Instruction: Rewrite every line of the material below with 100 added to each x and y click coordinate in the answers. Leave the pictures out.

##############################

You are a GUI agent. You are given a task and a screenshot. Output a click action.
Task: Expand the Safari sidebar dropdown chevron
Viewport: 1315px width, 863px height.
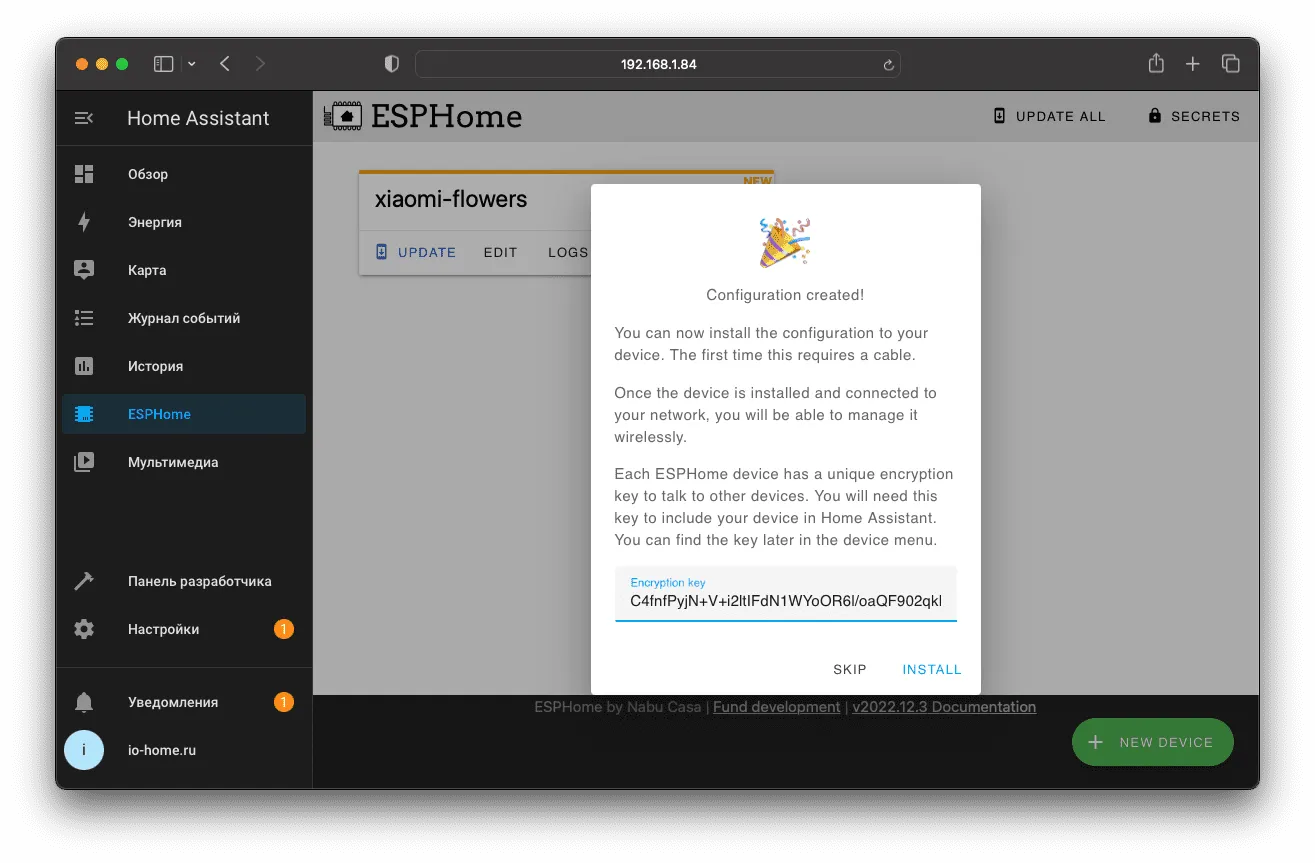click(x=192, y=64)
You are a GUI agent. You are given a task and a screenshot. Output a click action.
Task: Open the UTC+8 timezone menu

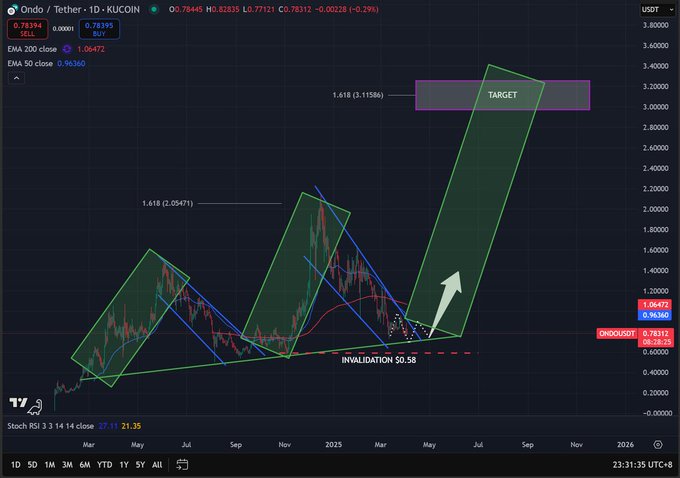click(642, 465)
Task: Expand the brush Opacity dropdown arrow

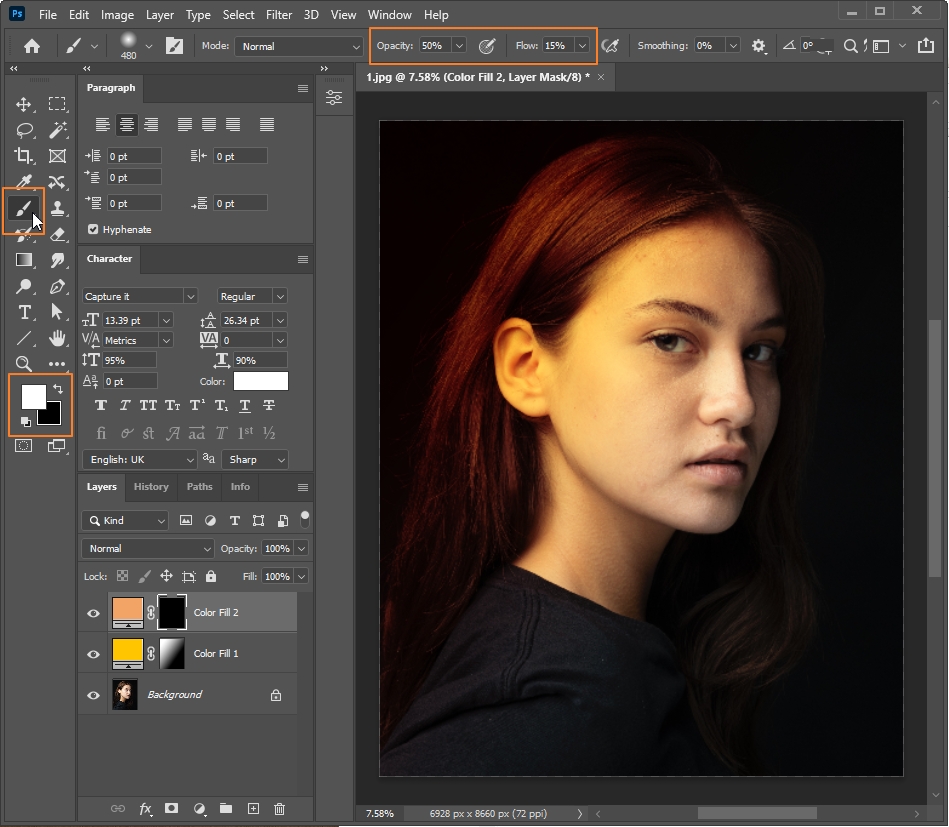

##############################

The result:
You are a GUI agent. You are given a task and a screenshot. Output a click action.
Task: Expand the Safari sidebar dropdown chevron
Viewport: 1315px width, 863px height.
click(x=292, y=164)
You are a GUI agent. You are given a task and a screenshot. Output a click action.
Task: Open the UTC+8 timezone menu

click(742, 565)
Task: Expand the brush Opacity dropdown arrow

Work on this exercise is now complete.